_INPUT DATA:_
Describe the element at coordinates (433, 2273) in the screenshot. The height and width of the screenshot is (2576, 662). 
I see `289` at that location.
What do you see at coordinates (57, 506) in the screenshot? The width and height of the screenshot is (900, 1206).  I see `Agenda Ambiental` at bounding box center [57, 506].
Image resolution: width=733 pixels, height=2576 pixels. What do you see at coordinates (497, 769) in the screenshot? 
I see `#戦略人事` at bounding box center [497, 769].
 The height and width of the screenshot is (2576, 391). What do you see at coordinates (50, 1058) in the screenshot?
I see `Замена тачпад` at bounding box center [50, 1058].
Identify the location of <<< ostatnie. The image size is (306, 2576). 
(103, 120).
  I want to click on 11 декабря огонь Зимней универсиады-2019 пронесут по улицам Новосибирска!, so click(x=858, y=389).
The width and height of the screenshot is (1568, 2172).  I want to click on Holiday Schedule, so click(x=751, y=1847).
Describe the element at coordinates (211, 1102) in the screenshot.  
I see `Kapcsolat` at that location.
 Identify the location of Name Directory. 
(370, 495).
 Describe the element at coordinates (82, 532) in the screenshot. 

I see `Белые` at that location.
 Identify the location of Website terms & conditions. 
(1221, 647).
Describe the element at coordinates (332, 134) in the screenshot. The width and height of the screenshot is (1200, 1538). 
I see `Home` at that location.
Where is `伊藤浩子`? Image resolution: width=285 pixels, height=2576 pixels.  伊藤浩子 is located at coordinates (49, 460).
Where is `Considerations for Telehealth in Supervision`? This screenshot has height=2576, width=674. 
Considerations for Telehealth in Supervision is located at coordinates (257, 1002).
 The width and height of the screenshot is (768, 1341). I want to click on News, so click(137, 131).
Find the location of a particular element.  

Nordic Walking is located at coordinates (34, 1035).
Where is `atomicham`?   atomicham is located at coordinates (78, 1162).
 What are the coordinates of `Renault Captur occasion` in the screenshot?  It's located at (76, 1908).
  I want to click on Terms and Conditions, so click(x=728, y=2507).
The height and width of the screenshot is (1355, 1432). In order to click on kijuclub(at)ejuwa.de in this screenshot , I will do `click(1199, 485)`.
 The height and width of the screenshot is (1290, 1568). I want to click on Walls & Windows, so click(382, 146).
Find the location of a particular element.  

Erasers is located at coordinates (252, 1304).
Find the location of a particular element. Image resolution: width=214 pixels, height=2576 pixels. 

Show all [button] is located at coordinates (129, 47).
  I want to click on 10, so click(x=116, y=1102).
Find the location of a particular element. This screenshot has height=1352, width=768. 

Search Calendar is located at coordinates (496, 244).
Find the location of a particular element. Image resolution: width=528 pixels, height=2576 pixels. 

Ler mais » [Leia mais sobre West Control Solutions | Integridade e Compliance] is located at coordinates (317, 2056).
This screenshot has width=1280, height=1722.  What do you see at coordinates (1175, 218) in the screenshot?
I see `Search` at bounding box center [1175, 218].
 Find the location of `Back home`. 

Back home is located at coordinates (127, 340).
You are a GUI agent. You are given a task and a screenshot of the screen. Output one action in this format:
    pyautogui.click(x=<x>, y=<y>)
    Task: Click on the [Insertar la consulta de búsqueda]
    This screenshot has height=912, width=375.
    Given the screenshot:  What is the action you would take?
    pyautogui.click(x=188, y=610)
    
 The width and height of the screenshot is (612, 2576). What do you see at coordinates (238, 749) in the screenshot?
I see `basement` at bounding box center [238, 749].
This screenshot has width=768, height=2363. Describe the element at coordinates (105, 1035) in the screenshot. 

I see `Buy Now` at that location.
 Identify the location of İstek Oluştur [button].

_REQUIRED TASK:_
Copy out the data above verbatim, every line in its original order.

_EXERCISE RESULT:_
Describe the element at coordinates (433, 2273) in the screenshot. The height and width of the screenshot is (2576, 662). 
I see `289` at that location.
What do you see at coordinates (57, 506) in the screenshot? The width and height of the screenshot is (900, 1206).  I see `Agenda Ambiental` at bounding box center [57, 506].
Image resolution: width=733 pixels, height=2576 pixels. What do you see at coordinates (497, 769) in the screenshot? 
I see `#戦略人事` at bounding box center [497, 769].
 The height and width of the screenshot is (2576, 391). What do you see at coordinates (50, 1058) in the screenshot?
I see `Замена тачпад` at bounding box center [50, 1058].
Identify the location of <<< ostatnie. The image size is (306, 2576). 
(103, 120).
  I want to click on 11 декабря огонь Зимней универсиады-2019 пронесут по улицам Новосибирска!, so click(x=858, y=389).
The width and height of the screenshot is (1568, 2172).  I want to click on Holiday Schedule, so click(x=751, y=1847).
Describe the element at coordinates (211, 1102) in the screenshot.  
I see `Kapcsolat` at that location.
 Identify the location of Name Directory. 
(370, 495).
 Describe the element at coordinates (82, 532) in the screenshot. 

I see `Белые` at that location.
 Identify the location of Website terms & conditions. 
(1221, 647).
Describe the element at coordinates (332, 134) in the screenshot. The width and height of the screenshot is (1200, 1538). 
I see `Home` at that location.
Where is `伊藤浩子`? Image resolution: width=285 pixels, height=2576 pixels.  伊藤浩子 is located at coordinates (49, 460).
Where is `Considerations for Telehealth in Supervision`? This screenshot has height=2576, width=674. 
Considerations for Telehealth in Supervision is located at coordinates (257, 1002).
 The width and height of the screenshot is (768, 1341). I want to click on News, so click(137, 131).
Find the location of a particular element.  

Nordic Walking is located at coordinates (34, 1035).
Where is `atomicham`?   atomicham is located at coordinates (78, 1162).
 What are the coordinates of `Renault Captur occasion` in the screenshot?  It's located at (76, 1908).
  I want to click on Terms and Conditions, so click(x=728, y=2507).
The height and width of the screenshot is (1355, 1432). In order to click on kijuclub(at)ejuwa.de in this screenshot , I will do `click(1199, 485)`.
 The height and width of the screenshot is (1290, 1568). I want to click on Walls & Windows, so click(382, 146).
Find the location of a particular element.  

Erasers is located at coordinates (252, 1304).
Find the location of a particular element. Image resolution: width=214 pixels, height=2576 pixels. 

Show all [button] is located at coordinates (129, 47).
  I want to click on 10, so click(x=116, y=1102).
Find the location of a particular element. This screenshot has height=1352, width=768. 

Search Calendar is located at coordinates (496, 244).
Find the location of a particular element. Image resolution: width=528 pixels, height=2576 pixels. 

Ler mais » [Leia mais sobre West Control Solutions | Integridade e Compliance] is located at coordinates (317, 2056).
This screenshot has width=1280, height=1722.  What do you see at coordinates (1175, 218) in the screenshot?
I see `Search` at bounding box center [1175, 218].
 Find the location of `Back home`. 

Back home is located at coordinates (127, 340).
You are a GUI agent. You are given a task and a screenshot of the screen. Output one action in this format:
    pyautogui.click(x=<x>, y=<y>)
    Task: Click on the [Insertar la consulta de búsqueda]
    This screenshot has height=912, width=375.
    Given the screenshot:  What is the action you would take?
    pyautogui.click(x=188, y=610)
    
 The width and height of the screenshot is (612, 2576). What do you see at coordinates (238, 749) in the screenshot?
I see `basement` at bounding box center [238, 749].
This screenshot has width=768, height=2363. Describe the element at coordinates (105, 1035) in the screenshot. 

I see `Buy Now` at that location.
 Identify the location of İstek Oluştur [button].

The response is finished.